Ahora bien, desde hace poco más de un año, el mundo editorial empieza a nutrirse con nuevos ensayos que muestran el declive de aquella amenaza político-religiosa que, de alguna manera, reemplazó el reto comunista, en la medida que el islamismo más violento -especialmente visible en las guerras civiles de Argelia y Afganistán- vino a coincidir con la caída del muro de Berlín y la guerra del Golfo.
El fracaso del islamismo
El más reciente de estos nuevos ensayos sobre el declive islamista es obra del investigador francés Gilles Kepel, especialista en el mundo musulmán y autor de varias obras relacionadas con la materia, entre ellas la muy citada Al oeste de Alá: la penetración del Islam en Occidente (Paidós, 1995). En su nuevo estudio La Yihad: expansión y declive del islamismo, Kepel trata de demostrar que el islamismo, concebido como ideología política llamada a sustituir al fallido nacionalismo postcolonial, también ha fracasado aunque todavía queden los focos virulentos de Argelia, Afganistán y el sempiterno conflicto palestino-israelí.

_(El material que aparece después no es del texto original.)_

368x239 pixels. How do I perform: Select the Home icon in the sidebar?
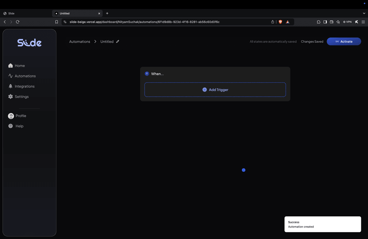coord(10,66)
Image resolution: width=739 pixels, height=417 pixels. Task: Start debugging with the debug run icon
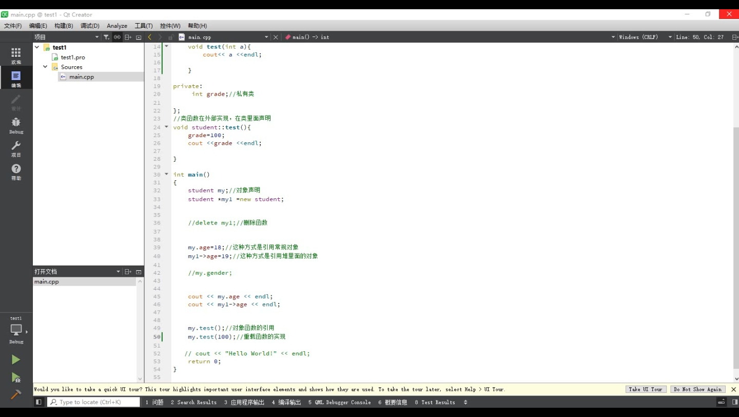point(16,377)
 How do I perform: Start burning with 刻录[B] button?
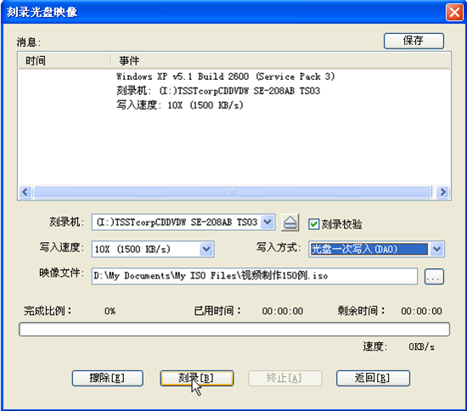tap(197, 378)
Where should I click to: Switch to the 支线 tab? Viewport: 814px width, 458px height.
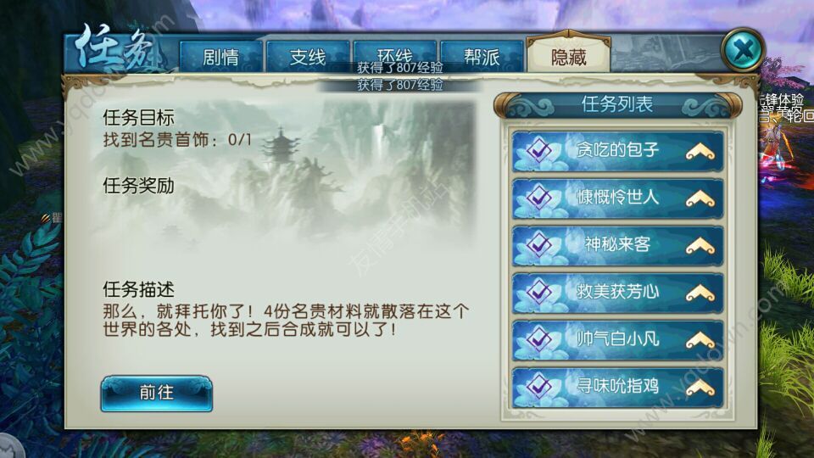307,56
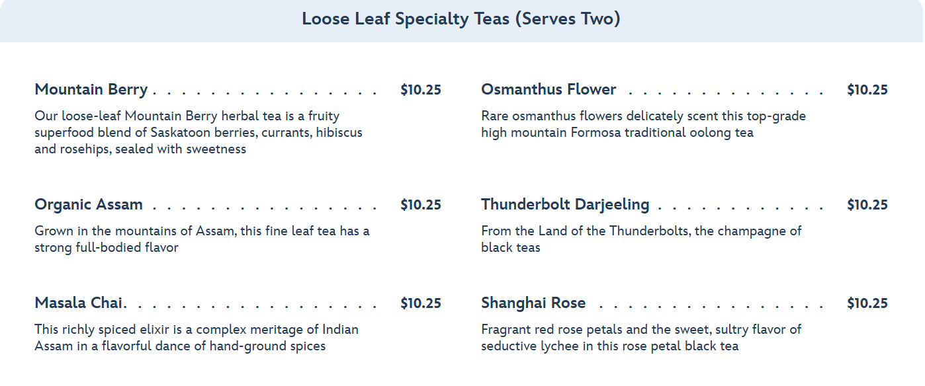The width and height of the screenshot is (925, 386).
Task: Select the Mountain Berry tea title
Action: coord(91,90)
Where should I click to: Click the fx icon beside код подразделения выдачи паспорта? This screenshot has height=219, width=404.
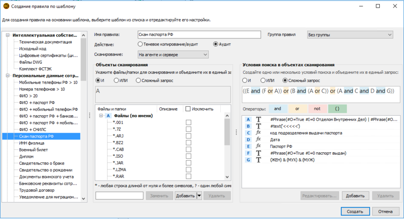[x=259, y=133]
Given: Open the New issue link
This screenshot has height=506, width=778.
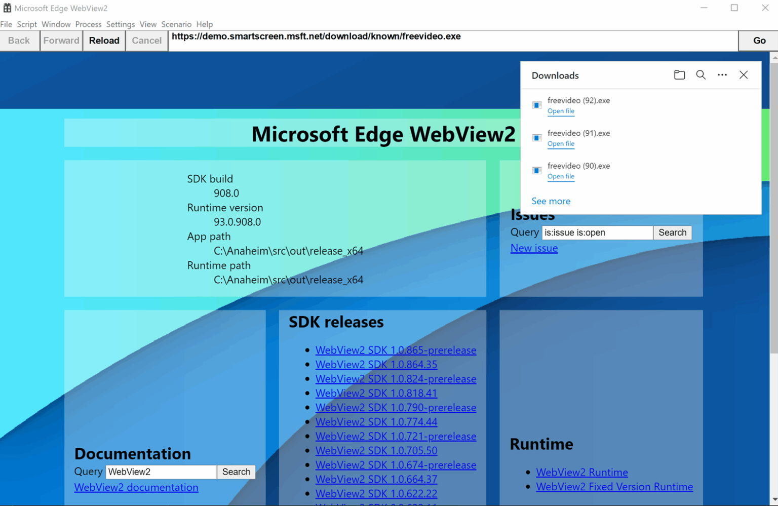Looking at the screenshot, I should point(534,248).
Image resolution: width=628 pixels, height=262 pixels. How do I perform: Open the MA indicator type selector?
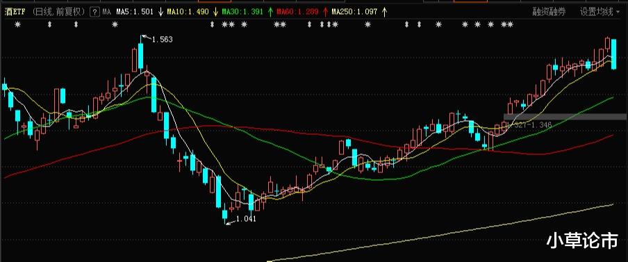click(x=106, y=12)
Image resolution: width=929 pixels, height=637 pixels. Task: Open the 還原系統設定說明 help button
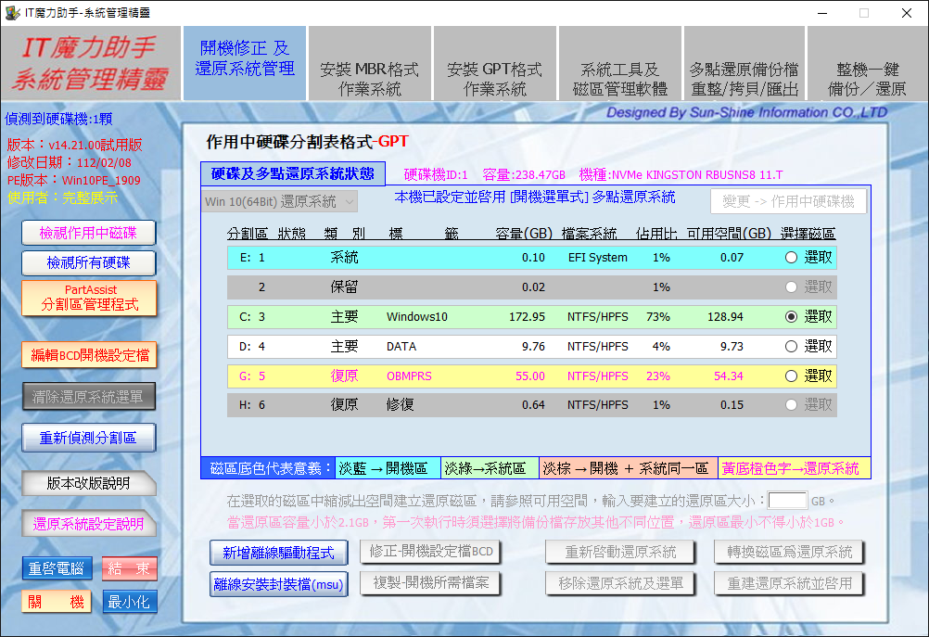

Para valorar en sus justos términos la opinión de Kepel, hay que tener en cuenta dos factores. Primero, que ha sido escrita meses antes de que se cometiesen los ataques de terroristas suicidas contra los símbolos más visibles del poder económico y militar de Estados Unidos. Segundo, que una cosa son los diversos movimientos islamistas como ideología política que busca en la observancia más o menos estricta del Corán su identidad frente a la cultura occidental, y otra el fenómeno paralelo del terrorismo. E incluso dentro del terrorismo, una cosa son los suicidas palestinos de la intifada que atentan contra Israel y otra el terrorismo internacional impulsado por los movimientos que financia Osama Bin Laden.
Una opinión autorizada
Hay que conceder un amplio margen de credibilidad a la opinión de Kepel, que ha viajado por casi todo el mundo para recopilar documentación a lo largo de cinco años y comprobar in situ ese declive del islamismo que considera irreversible.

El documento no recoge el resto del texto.